I hear a cricket in the Depot field, walk a rod or two, and find the note proceeds from near a rock. Partly under a rock, between it and the roots of the grass, he lies concealed,—for I pull away the withered grass with my hands,—uttering his night-like creak, with a vibratory motion of his wings, and flattering himself that it is night, because he has shut out the day. He was a black fellow nearly an inch long, with two long, slender feelers. They plainly avoid the light and hide their heads in the grass. At any rate they regard this as the evening of the year. They are remarkably secret and unobserved, considering how much noise they make. Every milkman has heard them all his life; it is the sound that fills his ears as he drives along. But what one has ever got off his cart to go in search of one? I see smaller ones moving stealthily about, whose note I do not know. Whoever distinguished their various notes, which fill the crevices in each other’s song? It would be a curious ear indeed, that distinguished the species of the crickets which it heard, and traced even the earth-song home, each part to its particular performer.
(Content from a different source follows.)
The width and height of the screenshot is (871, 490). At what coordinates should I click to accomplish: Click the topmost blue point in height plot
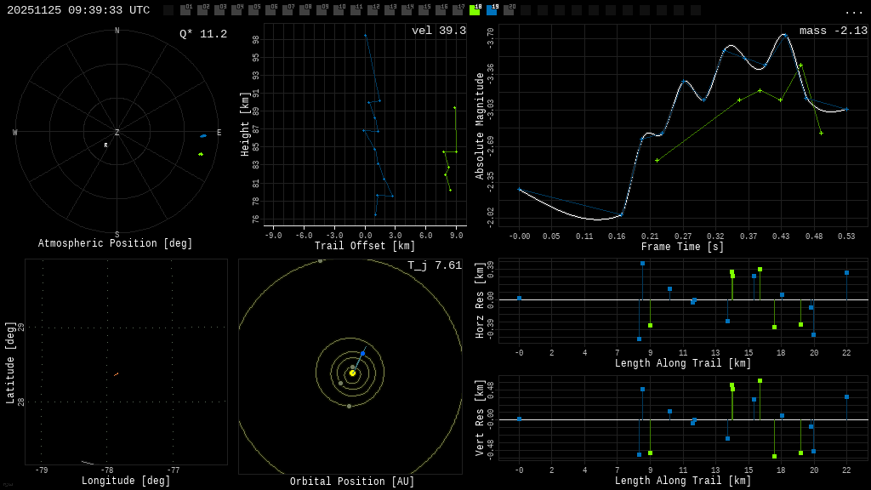pyautogui.click(x=366, y=36)
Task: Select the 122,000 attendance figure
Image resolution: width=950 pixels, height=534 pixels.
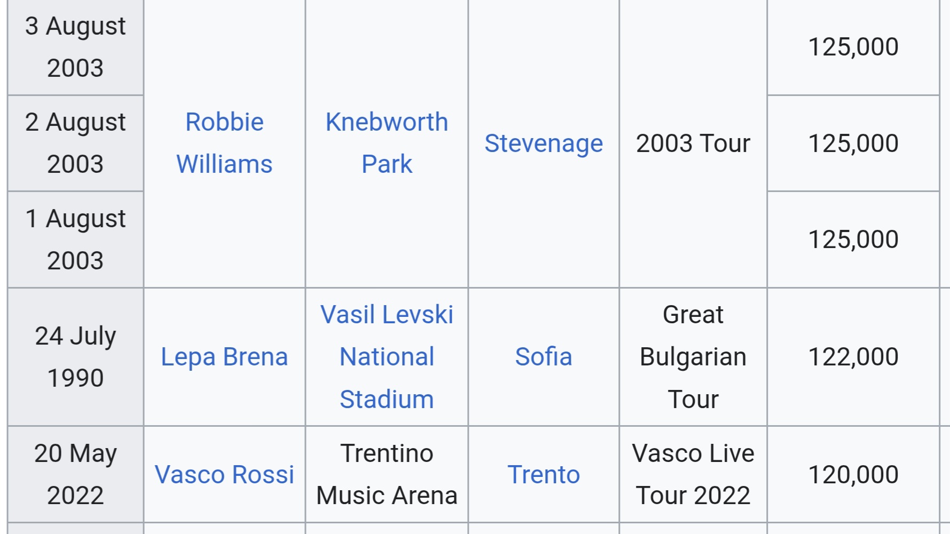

I am afraid to be so knowing. They are shy as birds, these little bodies. Those nearest me continually cease their song as I walk, so that the singers are always a rod distant, and I cannot easily detect one. It is difficult, moreover, to judge correctly whence the sound proceeds. Perhaps this wariness is necessary to save them from insectivorous birds, which would otherwise speedily find out so loud a singer. They are somewhat protected by the universalness of the sound, each one’s song being merged and lost in the general concert, as if it were the creaking of earth’s axle.

4 comments:

Courtney said...

You stand quietly until they sing again.

I love the earth's axle bit. It seems Thoreau ends all these journal entries with a single line that neatly packages the whole deal. I like that style.

son rivers said...

Thoreau certainly has style. As well as substance.

michael jameson said...

i miss the summer sound of crickets more or as much as the green of the season its the sound of the night, and nothing makes me smile more as i sleep,a very handsome regal creature. michael jameson

vanjulio said...

whenever I hear those crickets I am tempted to think my mind has slipped into their binaural stream forever, but this act of thinking reminds me I'm at home, sheltered in my bed and far too clumsy and civilized to live physically in their world. I can only visit their tone for the brief moment I'm unaware of it.